Il lettore perdonerà il dotto excursus, teso a confermare che Moretti e Socrate hanno ragione, nel senso che senza parole non c’è niente: né pensiero né cultura. «Nessuno può pensare dove la parola manca» (Galimberti). Secondo un’indagine di Tullio De Mauro, nel 1976 un ragazzo del liceo non usava più di 1.500 vocaboli. Vent’anni dopo, nel 1996, circa 640. Oggi forse si arriva sì e no a 200, mentre prevale nei giovani un linguaggio elementare e basico, tra il convenzionale turpiloquio goliardico e un gergo usa e getta, tutto acronimi e anglicismi. Nella maggioranza dei diplomati e dei laureati, poi, è diffuso il cosiddetto analfabetismo funzionale, ovvero l’incapacità di organizzare un discorso o un testo logicamente articolato e connesso, dotato di un accettabile repertorio lessicale e rispettoso di grammatica, sintassi e corretta ortografia. Verba volant: uno scempio storico.
Colpa della tecnica o dei ritmi accelerati dei tempi? Non necessariamente: si può amare Proust senza rinunciare alla comodità dei codici semplificanti della telematica. Prevale piuttosto un sospetto di ignoranza. Nei licei è ridimensionato il latino e suscita panico la prova scritta di italiano. Recentemente un ministro ha affermato che nella scuola ci vorrebbero meno guerre puniche e più tecnologia, ignorando quanta tecnologia ci fosse in quegli antichi eserciti, dalle triremi cartaginesi alle macchine d’assalto romane. Attento, signor ministro: le parole sono importanti.

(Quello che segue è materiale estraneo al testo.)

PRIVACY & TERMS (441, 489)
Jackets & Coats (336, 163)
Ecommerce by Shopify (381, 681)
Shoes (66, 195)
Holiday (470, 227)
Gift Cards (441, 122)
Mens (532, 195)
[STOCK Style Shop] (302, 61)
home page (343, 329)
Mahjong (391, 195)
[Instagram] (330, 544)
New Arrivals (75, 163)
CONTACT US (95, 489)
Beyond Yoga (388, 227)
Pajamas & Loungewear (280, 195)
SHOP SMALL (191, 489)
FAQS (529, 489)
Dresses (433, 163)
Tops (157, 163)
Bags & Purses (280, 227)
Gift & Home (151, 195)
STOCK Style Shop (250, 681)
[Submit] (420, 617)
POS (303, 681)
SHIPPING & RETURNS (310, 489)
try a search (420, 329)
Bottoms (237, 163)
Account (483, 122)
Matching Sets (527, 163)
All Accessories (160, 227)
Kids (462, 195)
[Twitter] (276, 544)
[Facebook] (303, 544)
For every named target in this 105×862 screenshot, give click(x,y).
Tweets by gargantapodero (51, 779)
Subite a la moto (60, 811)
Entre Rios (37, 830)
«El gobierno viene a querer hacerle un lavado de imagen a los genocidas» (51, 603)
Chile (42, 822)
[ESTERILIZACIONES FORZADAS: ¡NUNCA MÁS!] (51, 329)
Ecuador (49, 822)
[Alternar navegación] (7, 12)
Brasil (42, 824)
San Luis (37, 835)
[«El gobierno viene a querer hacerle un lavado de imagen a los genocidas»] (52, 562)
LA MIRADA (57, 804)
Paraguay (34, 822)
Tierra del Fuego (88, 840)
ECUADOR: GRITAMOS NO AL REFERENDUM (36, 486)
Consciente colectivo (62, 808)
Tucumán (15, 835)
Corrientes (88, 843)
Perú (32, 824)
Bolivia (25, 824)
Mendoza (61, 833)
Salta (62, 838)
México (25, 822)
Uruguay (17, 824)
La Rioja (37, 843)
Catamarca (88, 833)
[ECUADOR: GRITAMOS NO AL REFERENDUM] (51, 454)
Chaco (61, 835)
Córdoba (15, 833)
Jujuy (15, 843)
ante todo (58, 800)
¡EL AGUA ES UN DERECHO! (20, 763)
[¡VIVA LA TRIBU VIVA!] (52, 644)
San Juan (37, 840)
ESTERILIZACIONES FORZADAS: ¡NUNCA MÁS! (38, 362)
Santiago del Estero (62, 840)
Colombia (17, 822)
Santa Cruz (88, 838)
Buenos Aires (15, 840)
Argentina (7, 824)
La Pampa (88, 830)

Restringendo l’orizzonte culturale, l’ignoranza della lingua produce errori grossolani, come l’uso frequente negli stessi telegiornali del verbo “paventare”, che significa temere (da pavor), in luogo di “ipotizzare” o “prospettare”: così si “paventa” per domani una seduta in Parlamento, un’assemblea o qualche altra eventualità. Ulteriori insidie si paventano, o meglio si prospettano, nei superlativi con suffisso in -errimo: come miserrimo, celeberrimo, acerrimo. Qui si vorrebbe potenziare l’aggettivo con un ulteriore e improprio superlativo relativo: “il più acerrimo nemico” non è un rafforzativo ma uno sproposito, in quanto acerrimo è già superlativo di acre.
Troppi esempi si potrebbero fare. Per non parlare delle parole che si perdono: preziose, eleganti e sempre più rare. Spesso accusate d’affettazione borghese. Eppure non è la stessa cosa dire foresta o selva, triste o mesto, nascosto anziché occulto, dimenticanza anziché oblio. Torna a casa, lessico.